**Exercise objective:** Go through the listing that follows and write it out exactly. Drop the pictures.

**Source records:**
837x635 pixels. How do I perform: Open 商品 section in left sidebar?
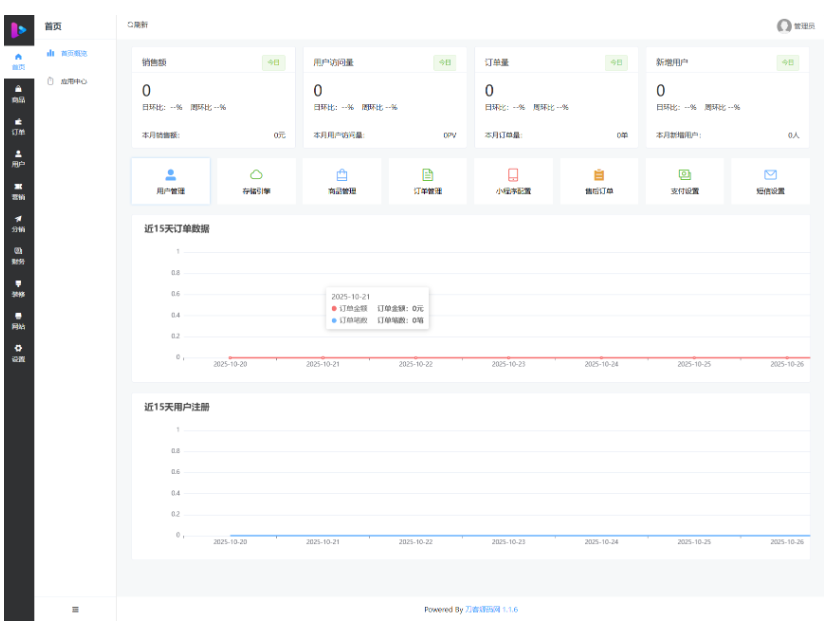18,95
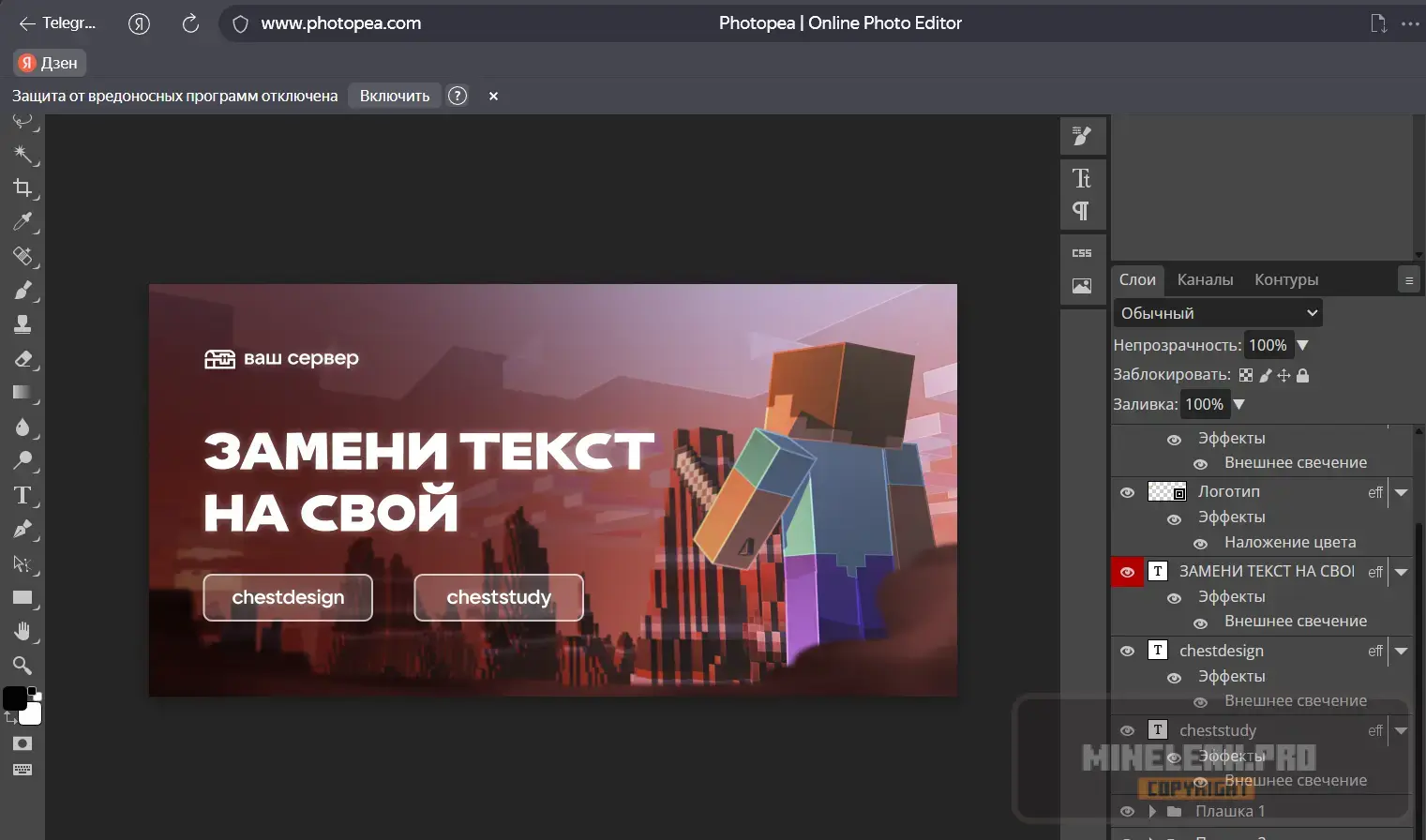Toggle visibility of the chestdesign layer
1426x840 pixels.
[x=1127, y=650]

**Solution below:**
837x635 pixels. How do I perform: Open 商品 section in left sidebar?
18,95
Toggle visibility of the chestdesign layer
1426x840 pixels.
[x=1127, y=650]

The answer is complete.